Sensing, Devising, and Performance

Open, Component—Fall

Through the lens of experimental dance-theatre practice, this course proposes theatre as a container of one’s own making for the desires, needs, and realities of the body and the greater community to which it belongs. Centering the politics of care, this course explores improvisation and body-based inquiry including, but not limited to, movement, somatics, vocal sound, song, spoken and written words, and archetypal embodiment. By workshopping these forms, participants will devise their own solo performance practices; create scores, texts or compositions; and work collaboratively and instructively to create for and with each other. Our study will consider how to collect and integrate “material” from outside of the body to further apply interdisciplinarity as a force for creation, all while being mindful of the body’s somatic response to said materials and particular responsibilities that we collectively have when considering appropriation.

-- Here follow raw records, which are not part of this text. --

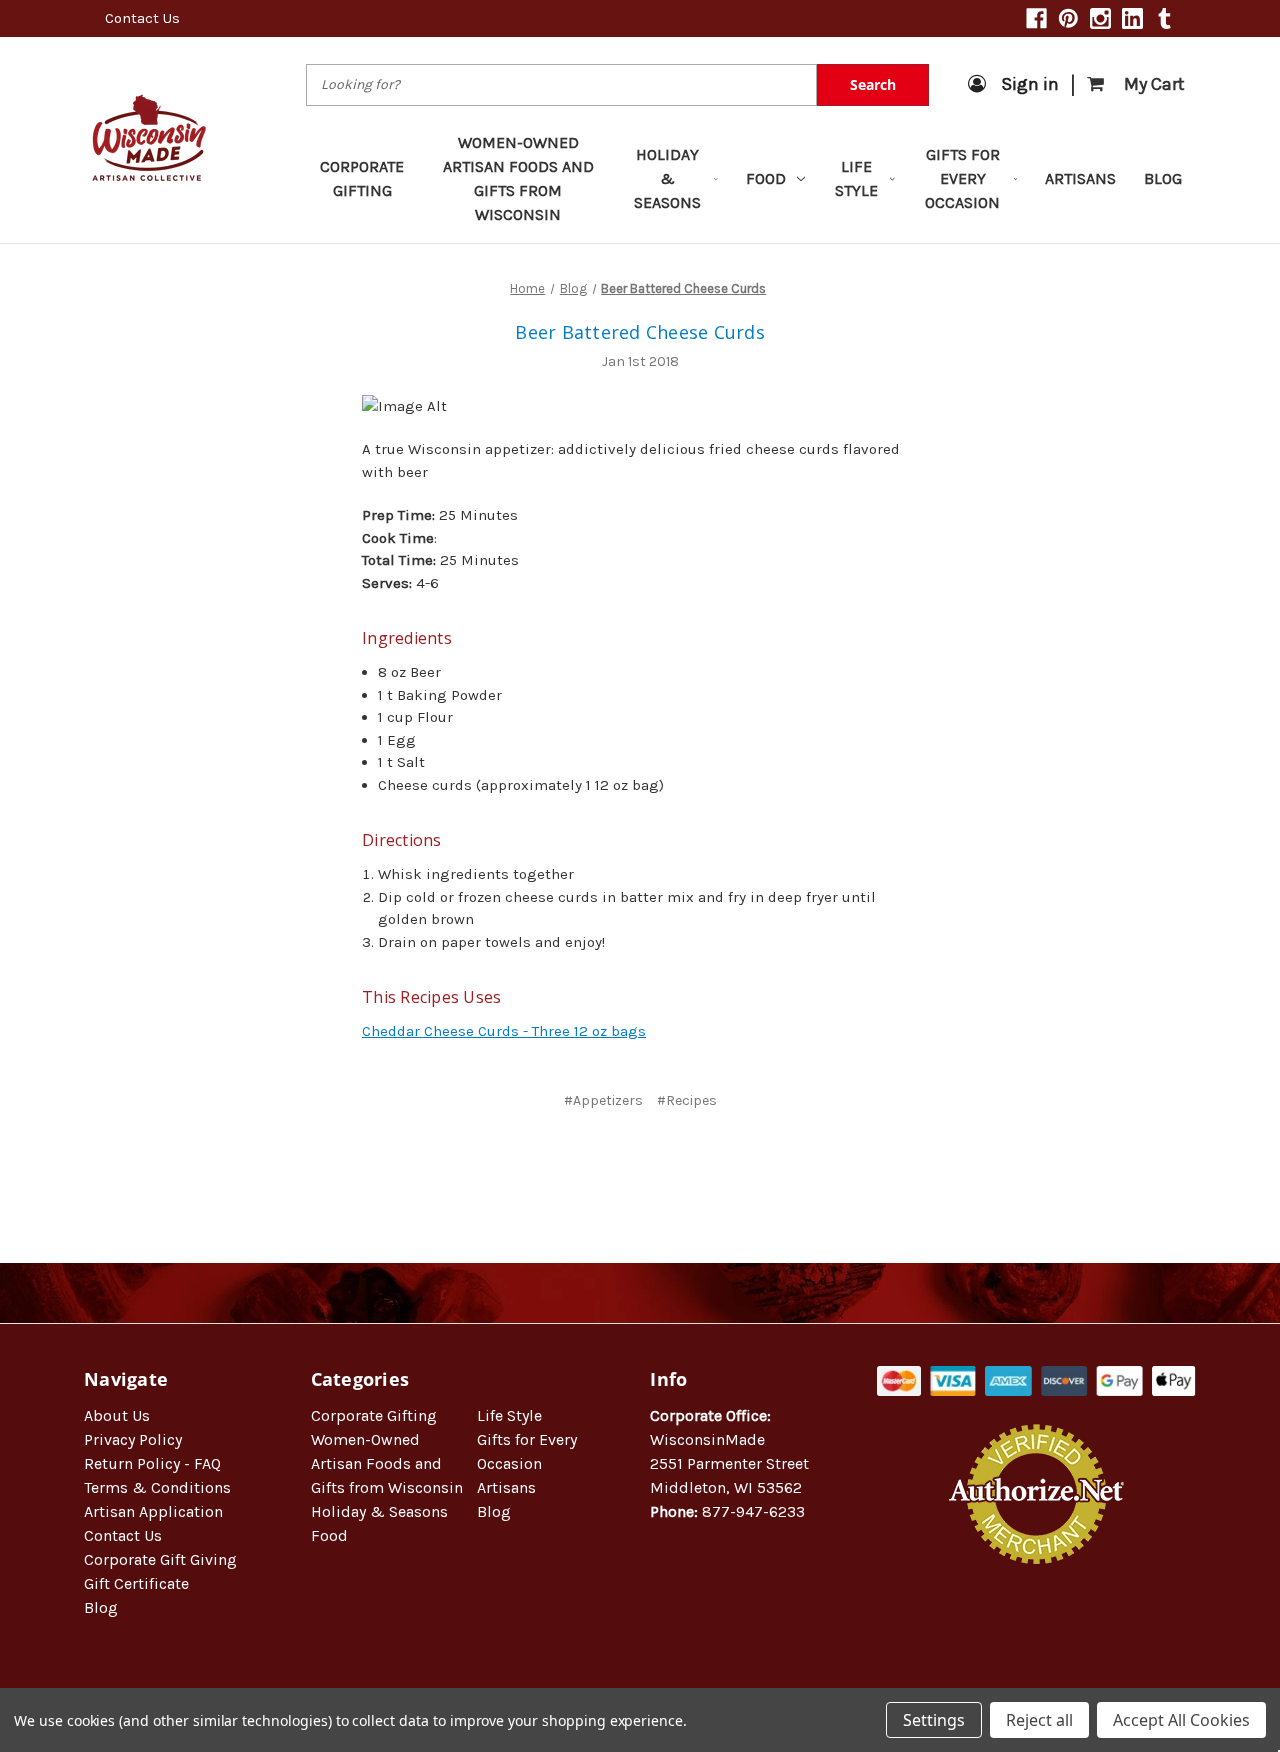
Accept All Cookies (1181, 1720)
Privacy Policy (133, 1439)
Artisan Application (153, 1511)
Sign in (1030, 84)
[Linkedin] (1132, 18)
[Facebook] (1036, 18)
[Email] (621, 1160)
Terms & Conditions (157, 1487)
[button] (1037, 1628)
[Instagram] (1100, 18)
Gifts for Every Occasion (962, 178)
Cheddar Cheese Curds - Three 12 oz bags (504, 1031)
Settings (934, 1720)
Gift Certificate (136, 1583)
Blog (1163, 178)
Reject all (1039, 1720)
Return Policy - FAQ (152, 1463)
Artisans (1080, 178)
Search (873, 84)
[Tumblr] (1164, 18)
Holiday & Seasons (667, 178)
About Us (117, 1415)
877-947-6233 (753, 1511)
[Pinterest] (1068, 18)
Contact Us (142, 18)
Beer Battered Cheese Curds (640, 332)
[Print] (654, 1160)
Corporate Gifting (362, 178)
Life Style (856, 178)
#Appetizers (603, 1100)
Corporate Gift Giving (160, 1559)
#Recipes (687, 1100)
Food (766, 178)
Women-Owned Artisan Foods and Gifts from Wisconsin (518, 178)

The capturing of these materials will include two-to-three workshops on experimentation in various technological platforms, collecting found sound and language from our environment (aspects of the course will involve safely going outside of the “studio” during class time), and students creating and sharing their own methodologies for harvesting. Group discussion will make room for critical dialogue around all terms that we use, and the course will include supportive readings to illustrate the precedence for these practices in our contemporary landscape.